Re: Nelson Lake area
August 08, 2017 01:24AM
OK, your map is pretty close to the best route, and you are pretty close to nailing my route down to Emeric Creek. Keep in mind that the meadow south of Nelson Lake could be pretty swampy still. The south shore of Emeric Creek was very swampy when I was there, so I crossed over it as soon as I could to camp on the dry north side. I envision this meadow to be much like the area east of Upper Cathedral Lake that I had to slip and sink through the mud and runoff streams to get past that lake, only to find out afterward that the trail had been rerouted (and I lost it there until I got to the other side of the swamp). Since I couldn't see the face you are trying to climb from where I was, I'm not positive that you won't have problems on the last 300 feet when it gets steeper and probably becomes mostly granite shelves with very few rocks or crevices to get leverage with. You are climbing about 550 feet in total to get to the top, but the first 250 looks pretty reasonable, so hopefully it will work out better than what I did. I did pick the best and probably only safe way down without rock climbing equipment on the northwest facing slope from what I saw afterward.

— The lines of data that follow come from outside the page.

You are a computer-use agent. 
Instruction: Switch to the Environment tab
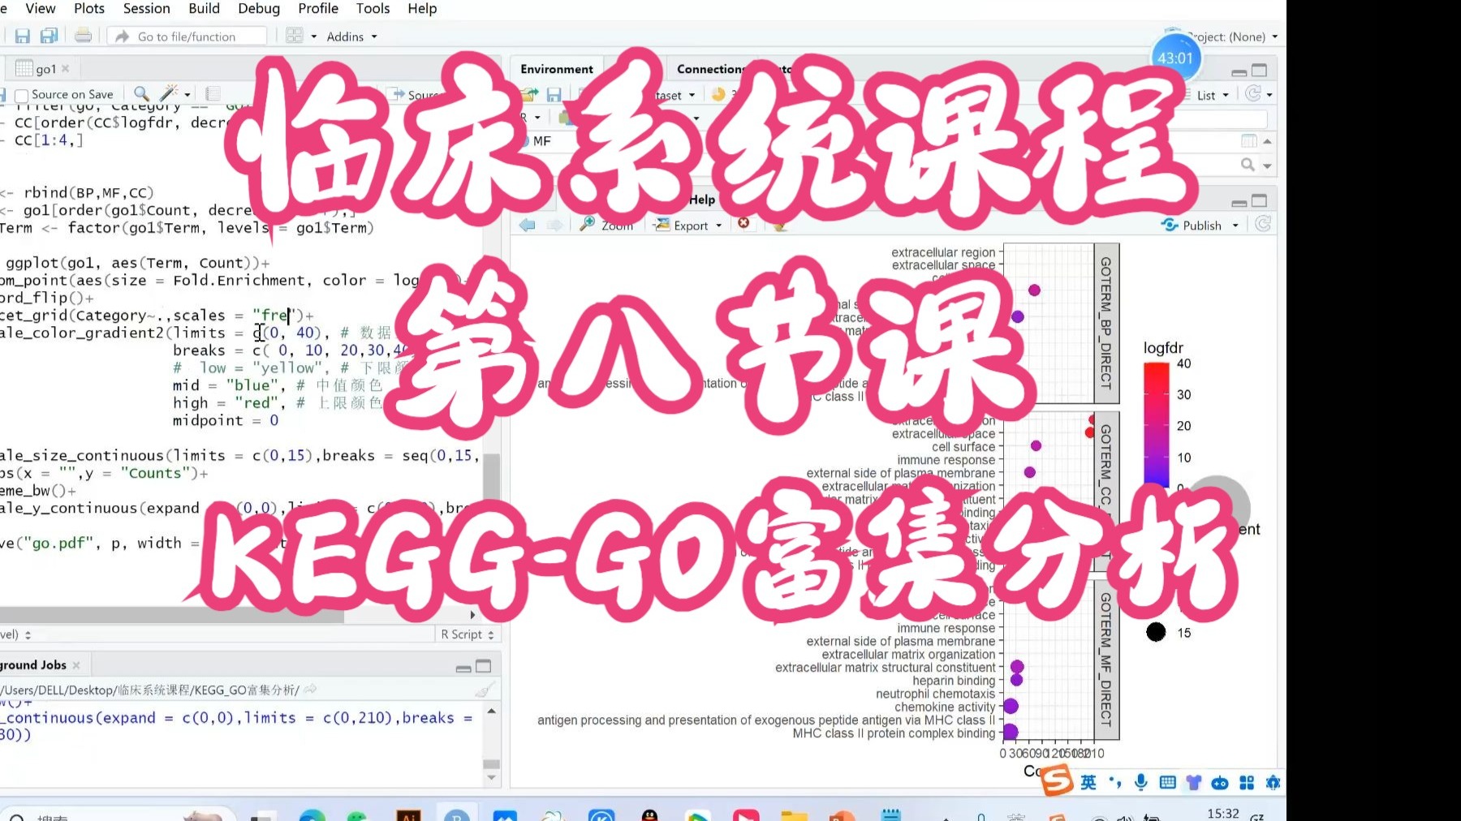click(557, 69)
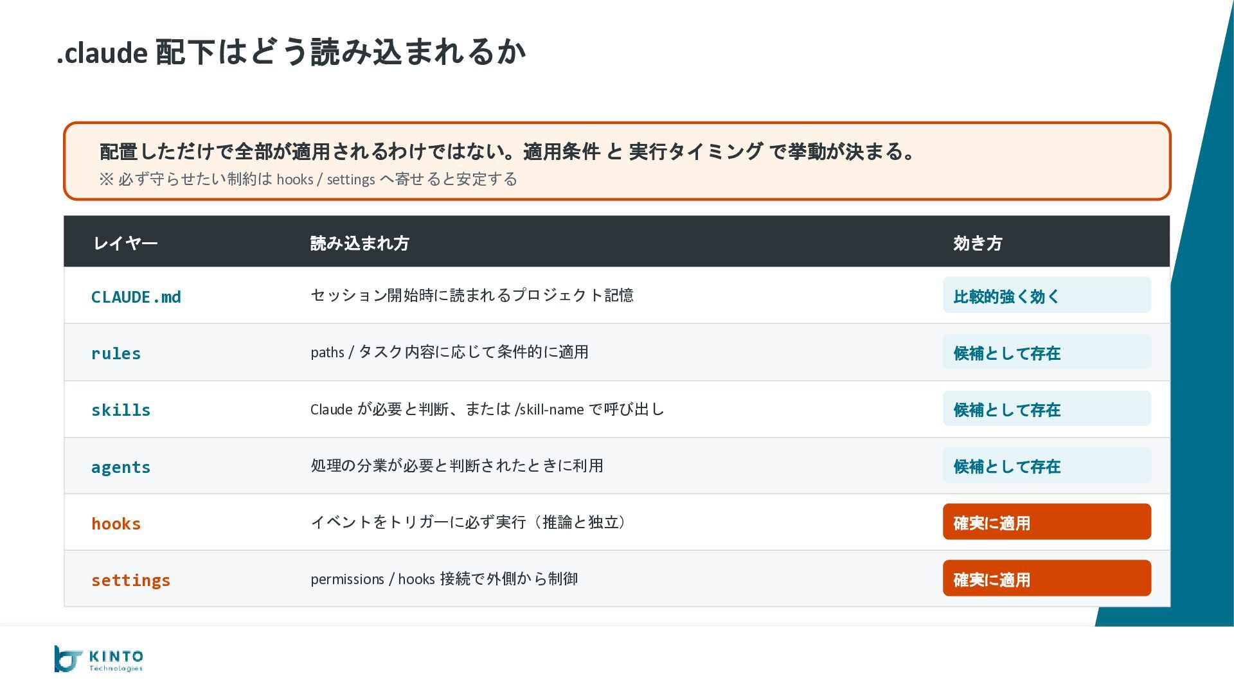1234x694 pixels.
Task: Click the skills layer label
Action: pos(121,410)
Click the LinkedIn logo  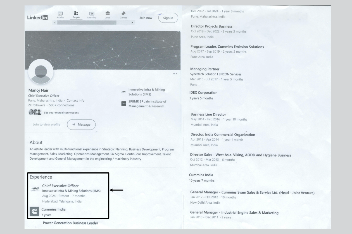tap(37, 18)
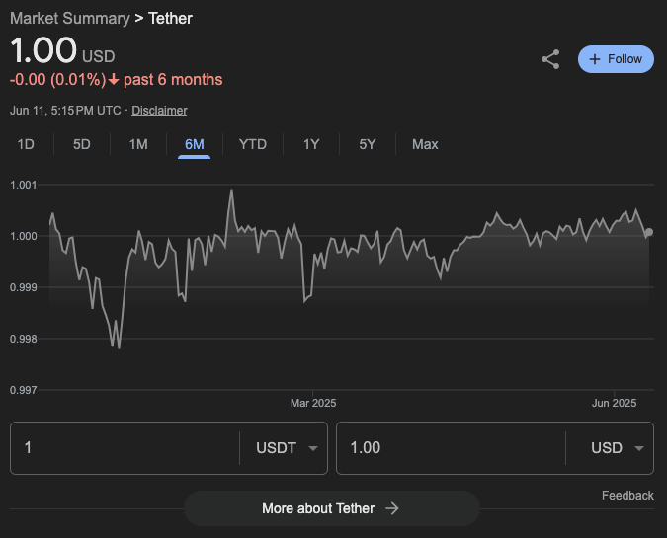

You need to adjust your climb on the south side of Lake 9367 where the big rocks are. You need to go all the way around completely to the south side, maybe even slightly southwest, by the time you get to the top. That's where the three dead pine trees are, and unless you are right by them you won't be able to climb over the top of the ridge there safely. It's only a 5 foot drop down off the top of ridge by the dead pine trees with a crevice you can use, but it's much more (up to 20 feet of sheer granite) if you try to go over where your route is now. Ags is right about the swampy area on the north side of Lake 9637. If you want to camp near the lake, I would recommend following the outlet a ways out of the forest. It starts north but turns west and starts downhill at a significant grade after less than a tenth of mile from the lake, but because the tree density is less along it, it should be much less swampy from more sun. You will also get some excellent views from there of Half Dome and Cloud's Rest off in the distance. Ironically from the east side, Cloud's Rest looks more like Half Dome from the west side and Half Dome from the east side looks a lot like Cloud's Rest from the west side. You probably won't see any humans in that area, but of course I learned the bears seem to like to roam around there. I've never seen more than four parties camped at Emeric Lake at one time. It's so large that they are often 1/4 mile apart, and there are plenty of places to camp where no one will see you unless they explore around the entire lake. One time I camped on the west side of it near the outlet under high winds so I could sleep in peace and not have to listen to the loud drunks camped on the east side. I think Emeric is unpopular because it's halfway between the Vogelsang and Merced HSC, and many backpackers seem to be drawn to them for reasons that I don't totally understand, since I prefer peace and quiet. The only HSC where I've had good experiences is Glen Aulin, when only one or two groups (including me) is camped on the hill overlooking the creek.
Re: Nelson Lake area
August 08, 2017 10:20PM
Thank you again. My topo map is in the mail, and I will note this on the map when it arrives.
Re: Nelson Lake area
August 10, 2017 12:33PM
We did this hike a few years ago on a much simpler route, going up from Nelson to Reymann Lake, then over the pass to Rafferty Creek trail at Toulumne Pass, then onwards. It was a cakewalk.